• What is required: Among the entries below, take the line with "Sacoches Vélo & Bagagerie (116, 1644)" and the line with "Pedale route grise (325, 1744)", and output them and every line between them exactly, with nothing else.

*** Records for this task Section Begins ***

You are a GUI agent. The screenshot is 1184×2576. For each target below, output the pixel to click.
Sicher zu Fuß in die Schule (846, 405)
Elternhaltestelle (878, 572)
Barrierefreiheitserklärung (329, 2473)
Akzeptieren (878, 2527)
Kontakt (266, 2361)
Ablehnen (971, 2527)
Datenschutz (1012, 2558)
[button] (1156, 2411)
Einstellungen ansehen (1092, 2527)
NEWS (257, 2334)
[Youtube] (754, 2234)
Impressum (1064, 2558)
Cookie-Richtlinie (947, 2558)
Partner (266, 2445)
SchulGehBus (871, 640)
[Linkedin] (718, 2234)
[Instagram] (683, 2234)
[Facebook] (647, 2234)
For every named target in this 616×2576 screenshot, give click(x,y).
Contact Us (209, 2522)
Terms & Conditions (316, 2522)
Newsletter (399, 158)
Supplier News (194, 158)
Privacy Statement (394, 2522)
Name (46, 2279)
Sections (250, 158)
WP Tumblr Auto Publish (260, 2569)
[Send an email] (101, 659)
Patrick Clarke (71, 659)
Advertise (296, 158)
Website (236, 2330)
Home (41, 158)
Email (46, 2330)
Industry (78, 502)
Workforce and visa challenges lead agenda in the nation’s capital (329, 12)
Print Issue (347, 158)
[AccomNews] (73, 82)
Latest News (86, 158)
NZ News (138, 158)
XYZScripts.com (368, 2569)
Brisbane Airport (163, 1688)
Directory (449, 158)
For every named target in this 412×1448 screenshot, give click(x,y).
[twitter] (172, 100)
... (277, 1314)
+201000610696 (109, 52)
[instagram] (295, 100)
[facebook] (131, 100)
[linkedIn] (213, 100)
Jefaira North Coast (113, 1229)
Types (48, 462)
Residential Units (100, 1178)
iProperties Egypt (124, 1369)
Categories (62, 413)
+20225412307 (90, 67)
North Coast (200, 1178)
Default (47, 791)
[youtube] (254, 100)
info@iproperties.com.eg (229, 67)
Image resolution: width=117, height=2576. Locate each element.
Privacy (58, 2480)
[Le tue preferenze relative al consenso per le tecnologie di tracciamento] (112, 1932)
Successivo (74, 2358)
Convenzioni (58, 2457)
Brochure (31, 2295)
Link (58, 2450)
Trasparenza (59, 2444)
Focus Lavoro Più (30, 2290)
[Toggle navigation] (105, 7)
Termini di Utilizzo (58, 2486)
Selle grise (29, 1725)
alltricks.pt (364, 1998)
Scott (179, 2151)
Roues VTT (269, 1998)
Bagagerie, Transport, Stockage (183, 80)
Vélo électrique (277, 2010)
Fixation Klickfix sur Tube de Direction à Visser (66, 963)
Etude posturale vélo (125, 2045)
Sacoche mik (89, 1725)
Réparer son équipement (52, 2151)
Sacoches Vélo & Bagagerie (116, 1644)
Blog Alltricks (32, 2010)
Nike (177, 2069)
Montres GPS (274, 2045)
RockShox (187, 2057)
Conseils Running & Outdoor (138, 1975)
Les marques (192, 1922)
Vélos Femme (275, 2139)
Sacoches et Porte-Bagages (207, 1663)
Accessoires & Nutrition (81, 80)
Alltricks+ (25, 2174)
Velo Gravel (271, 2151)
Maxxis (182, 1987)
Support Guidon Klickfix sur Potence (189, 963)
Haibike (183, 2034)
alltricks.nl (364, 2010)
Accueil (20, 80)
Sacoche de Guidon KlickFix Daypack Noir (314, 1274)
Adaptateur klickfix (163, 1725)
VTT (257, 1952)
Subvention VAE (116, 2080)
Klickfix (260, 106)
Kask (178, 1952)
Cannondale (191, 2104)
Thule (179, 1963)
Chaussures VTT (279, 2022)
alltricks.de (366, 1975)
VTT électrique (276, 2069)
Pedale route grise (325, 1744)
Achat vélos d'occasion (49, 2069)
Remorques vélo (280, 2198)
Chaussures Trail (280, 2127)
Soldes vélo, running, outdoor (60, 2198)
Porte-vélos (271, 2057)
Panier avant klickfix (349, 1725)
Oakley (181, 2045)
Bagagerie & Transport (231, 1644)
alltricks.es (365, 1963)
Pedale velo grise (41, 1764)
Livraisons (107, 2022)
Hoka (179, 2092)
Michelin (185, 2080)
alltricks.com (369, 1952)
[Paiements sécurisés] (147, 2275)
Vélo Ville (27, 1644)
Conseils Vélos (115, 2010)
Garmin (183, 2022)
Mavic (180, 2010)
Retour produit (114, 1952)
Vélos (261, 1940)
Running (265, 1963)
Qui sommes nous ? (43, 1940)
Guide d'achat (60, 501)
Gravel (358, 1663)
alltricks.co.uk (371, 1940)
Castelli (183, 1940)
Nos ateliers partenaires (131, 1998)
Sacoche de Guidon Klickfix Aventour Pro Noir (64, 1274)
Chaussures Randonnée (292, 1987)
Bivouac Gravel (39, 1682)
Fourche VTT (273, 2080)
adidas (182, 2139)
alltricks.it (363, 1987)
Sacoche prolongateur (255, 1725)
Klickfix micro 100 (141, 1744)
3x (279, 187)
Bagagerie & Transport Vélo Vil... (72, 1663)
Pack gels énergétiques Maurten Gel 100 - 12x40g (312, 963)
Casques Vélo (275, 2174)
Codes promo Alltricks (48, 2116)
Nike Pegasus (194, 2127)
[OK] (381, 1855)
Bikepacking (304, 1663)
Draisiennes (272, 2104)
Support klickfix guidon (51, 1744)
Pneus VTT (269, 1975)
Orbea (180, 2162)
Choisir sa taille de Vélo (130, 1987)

*** Records for this task Section Ends ***

• Expected answer:
Sacoches Vélo & Bagagerie (116, 1644)
Blog Alltricks (32, 2010)
Nike (177, 2069)
Montres GPS (274, 2045)
RockShox (187, 2057)
Conseils Running & Outdoor (138, 1975)
Les marques (192, 1922)
Vélos Femme (275, 2139)
Sacoches et Porte-Bagages (207, 1663)
Accessoires & Nutrition (81, 80)
Alltricks+ (25, 2174)
Velo Gravel (271, 2151)
Maxxis (182, 1987)
Support Guidon Klickfix sur Potence (189, 963)
Haibike (183, 2034)
alltricks.nl (364, 2010)
Accueil (20, 80)
Sacoche de Guidon KlickFix Daypack Noir (314, 1274)
Adaptateur klickfix (163, 1725)
VTT (257, 1952)
Subvention VAE (116, 2080)
Klickfix (260, 106)
Kask (178, 1952)
Cannondale (191, 2104)
Thule (179, 1963)
Chaussures VTT (279, 2022)
alltricks.de (366, 1975)
VTT électrique (276, 2069)
Pedale route grise (325, 1744)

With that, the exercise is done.